Doby went on to have 16 children, all deceased by 1940. Her children were born in the city’s affluent uptown streets. Yet by 1947, the U.S. city directory indicates that Doby, the widow of Jos., possibly Joseph, was living in an area she called crawfish town, a common nickname for the area below Canal Street in New Orleans. Frances Doby’s interviews highlight the many challenges that formerly enslaved people faced after emancipation. Her narrative is her testimony to surviving those challenges.
[i] The 1940 U.S. census reveals that Robert McKinney, a single 28-year-old black man, was living with relatives in New Orleans, in a mixed-race neighbourhood. The census also shows that the local population were of mixed skill levels, from servants for private families to managers and professors. This suggests a rising class neighbourhood. He was also a writer, receiving his salary from government work on the W.P.A. project, and was educated to the 4th year of college. The 1940 U.S. Census also reveals that Jeanne Arguedas, a 52-year-old white widow, was living with her mother in a white neighbourhood in New Orleans.
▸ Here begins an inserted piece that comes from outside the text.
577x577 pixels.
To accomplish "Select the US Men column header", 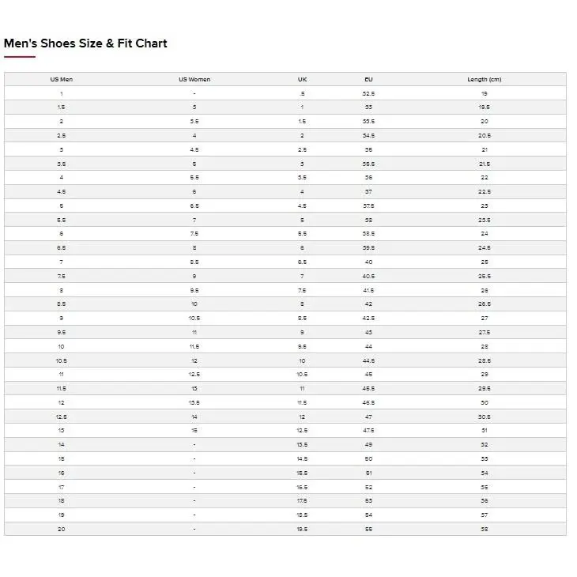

Her neighbours include lawyers, managers and medical staff, suggesting a middle-class area. She was educated up to the 3rd year of college and was an assistant supervisor, employed in government work doing conservation research.
[ii] David H. Culbert, ‘The Infinite Variety of Mass Experience: The Great Depression, W.P.A. Interviews, and Student Family History Projects’, Louisiana History: The Journal of the Louisiana Historical Association, 19:1 (Winter 1978), 48
[iii] On the 1940 U.S. census, Henriette Michinard, is recorded as a 69-year-old white widow, living with family in New Orleans. A closer look at the census reveals she lived in a white neighbourhood amongst clerks, bookkeepers and teachers, suggesting a middle-class area. She is a translator, receiving wages from government work for literary research. She was educated up to the 2nd year of college.
[iv] Diseases, such as yellow fever and cholera were prevalent in Louisiana at this time, making this her mother’s probable cause of death.
[v]Lucius Dupre was a state judge and confederate politician. His plantation was in St. Landry, Louisiana. An article posted by Lucius J. Dupre in The Opelousas Courier, dated December 24th, 1859, advertises the sale of 35 enslaved people. This could possibly have included Frances Doby and her mother.
[vi] Stephanie E. Jones-Rogers, ‘Mistresses in the Making’ in They Were Her Property: White Women as Slave Owners in the American South (New Haven: Yale University Press, 2019), 1-24
[vii] Cote Gelee was renamed Broussard in 1884, reaffirming the suggested timeframe.
[viii] Father Jan served the church from 1851 to 1887. A photograph of the white-haired priest can be seen on St. Martin de Tours Catholic Church website and his statue now stands in front of the church.
An article posted by Lucius J. Dupre in The Opelousas Courier, dated December 24th, 1859, advertising the sale of 35 enslaved people, possibly including Frances Doby and her mother.